AF and bradycardia do not worsen outcome in ivabradine-treated SIGNIFY patients

27/09/2015

Emergence of atrial fibrillation or bradycardia do not explain the higher CV event rate (CV death and non-fatal MI) observed in patients with CCS class > 2 angina treated with ivabradine in SIGNIFY trial.

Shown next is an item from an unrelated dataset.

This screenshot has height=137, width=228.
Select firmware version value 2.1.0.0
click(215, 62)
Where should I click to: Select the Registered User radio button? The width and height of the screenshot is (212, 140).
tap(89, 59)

 Bradycardia and atrial fibrillation in patients with stable coronary artery disease treated with ivabradine: an analysis from the SIGNIFY study
Literature - Fox K, Eur Heart J. 2015


Fox K, Ford I, Steg PG, et al.
Eur Heart J. 2015 Sep 17. pii: ehv451. [Epub ahead of print]

Background

The SIGNIFY study analysed the effect of heart rate lowering with the If inhibitor ivabradine in patients with coronary artery disease (CAD) without clinical heart failure (HF) and with preserved left ventricular function [1]. Heart rate lowering with ivabradine did not reduce the primary composite endpoint of CV death or non-fatal myocardial infarction (MI), when using an aggressive regimen, starting at 7.5 mg twice daily and up-titrating to 10 mg twice daily to achieve heart rate of 55-60 bpm.
Patients with limiting angina (Canadian CV Society (CCS) class >2) appear to respond worse to ivabradine than to placebo, with regard to outcomes. There was, however, evidence of symptomatic improvement with ivabradine treatment in patients with angina.
The most frequent CV adverse  events were symptomatic and asymptomatic bradycardia and atrial fibrillation (AF), and were more often seen in the ivabradine group. This analysis examines the role of bradycardia and AF in the SIGNIFY trial, in data of 19083 patients, with a median follow-up of 27.8 months, to explore whether this can explain the worse outcomes in these patients.

Main results

  • In the total population, 3572 (37.2%) patients had emergent bradycardia with ivabradine. Among those in whom bradycardia was recorded, 211 (5.9%, 2.5% per year) experienced a primary composite endpoint, as compared with 338 patients (5.8%, 2.9% per year) without emergent bradycardia.
  • 2242 of patients with CCS class >2 had emergent bradycardia on ivabradine (37.4%). Among those, 149 patients (6.7%, 2.8% per year) had a primary composite endpoint, as compared with 243 (6.6%, 3.2% per year) in patients without emergent bradycardia.
  • In the whole population, 754 cases of emergent AF were seen (438 on ivabradine: 4.6% or 2.2% per year and 316 on placebo: 3.3% or 1.5% per year, P<0.001). In those in whom emergent AF was recorded on ivabradine, 14% (10.9% per year) experienced a primary composite endpoint, as compared with patients with emergent AF on placebo (13.9%, 11.2% per year). Fatal and non-fatal stroke occurred after emergent AF was recorded in  4.6% and 4.2% in the ivabradine and placebo groups respectively.
  • In patients with CCS class >2 angina, 469 patients had emergent AF, of which 277 on ivabradine (4.6%, 2.2% per year) and 102 on placebo (3.2%, 1.5% per year). In these patients, a primary composite endpoint occurred after emergent AF in 15.2% (11.5% per year) of patients on ivabradine and in 13.5% (10.8% per year) on placebo.
  • No difference was seen in the frequency of the primary composite endpoint in patients with limiting angina between treatments and between groups with or without emergent AF.


Conclusion

The frequency with which emergent bradycardia was recorded was greater in the SIGNIFY study than previously described for treatment with ivabradine, which was to be expected due to the more aggressive treatment regimen. The current results do not suggest that emergent bradycardia (<50 bpm on resting ECG) is associated with adverse outcomes (CV death or non-fatal MI).
Although the outcome of patients who developed AF was worse than of those who did not, this did not depend on the type of treatment they received.
Find this article online at Eur Heart J

References

1. Fox K, Ford I, Steg PG, et al.. Ivabradine in stable coronary artery disease without clinical heart failure. N Engl J Med 2014;371:1091–1099.